Developing a strong GPU program at MU
Becchi currently works with two doctoral students and three master’s students in her lab, as well as some undergraduate students.
Li came to Mizzou because of a previous connection with Becchi and his interest in an area of irregular applications for GPUs, graph algorithms. He has had two papers on the topic published in his first two years as a doctoral student and another is in the works.
“I applied here because I knew about Dr. Becchi’s research and I know she’s really nice,” Li said. “She gave me lots of hands-on help in my first year.” This summer Li will be interning at the NEC Research Lab in Princeton, N.J.
Becchi has worked hard to attract outside funding and interest in her research area. In February, NVIDIA named MU as a CUDA Research Center. CUDA is a parallel computing platform and programming model for GPUs. The company is leading the field in developing extremely powerful GPUs, and the designation came with a gift of the newest hardware, which she hopes will increase interest in the field.

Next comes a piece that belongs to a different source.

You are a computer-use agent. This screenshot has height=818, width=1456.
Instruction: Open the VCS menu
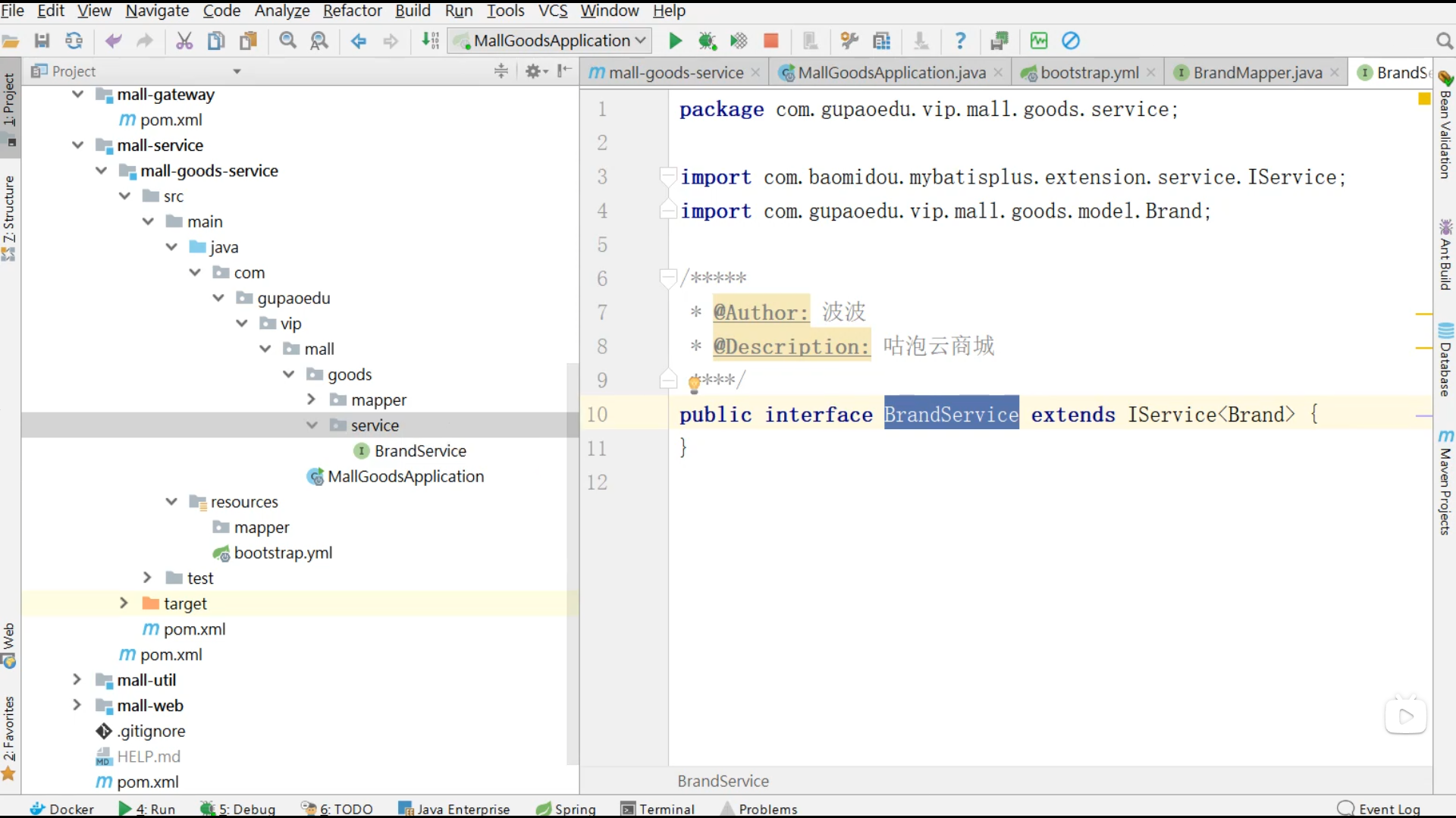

“Basically if there is new hardware we can have access,” Becchi said. “If we have questions about the GPUs we have a privileged way to get the information.”
Sajjapongse, who got his master’s of science from MU in 2010, said he stayed on to work with Becchi, as her research interests overlapped with his. His focus has been on making groups of GPUs and CPUs work together to increase the computing power of a system and not let any component go to waste. He already has created a framework for that purpose, and has been working with computers in both Lafferre Hall and Engineering Building West, which has created some challenges.
“If we just integrate them in a naïve way, the slow computers over in Engineering Building West would slow down the faster servers in Lafferre,” Sajjapongse said.
This summer, Sajjapongse will be interning at AMD, a semiconductor company that develops computer processors. Becchi said GPU computing is a particularly high-demand, rapidly growing field and that Sajjapongse’s work in this field helped him secure the internship.
Becchi added that she hopes more students will become interested in the field by working at her lab and hearing about her research at Mizzou. Starting with repurposing algorithms to work on the parallel structure of GPUs, students can quickly learn the principles of parallel computing structures.
“They learn to deal with algorithms and computer architecture at the same time. They work at the intersection of two worlds,” Becchi said. “They learn how the architecture and design of the computer influences the algorithm.”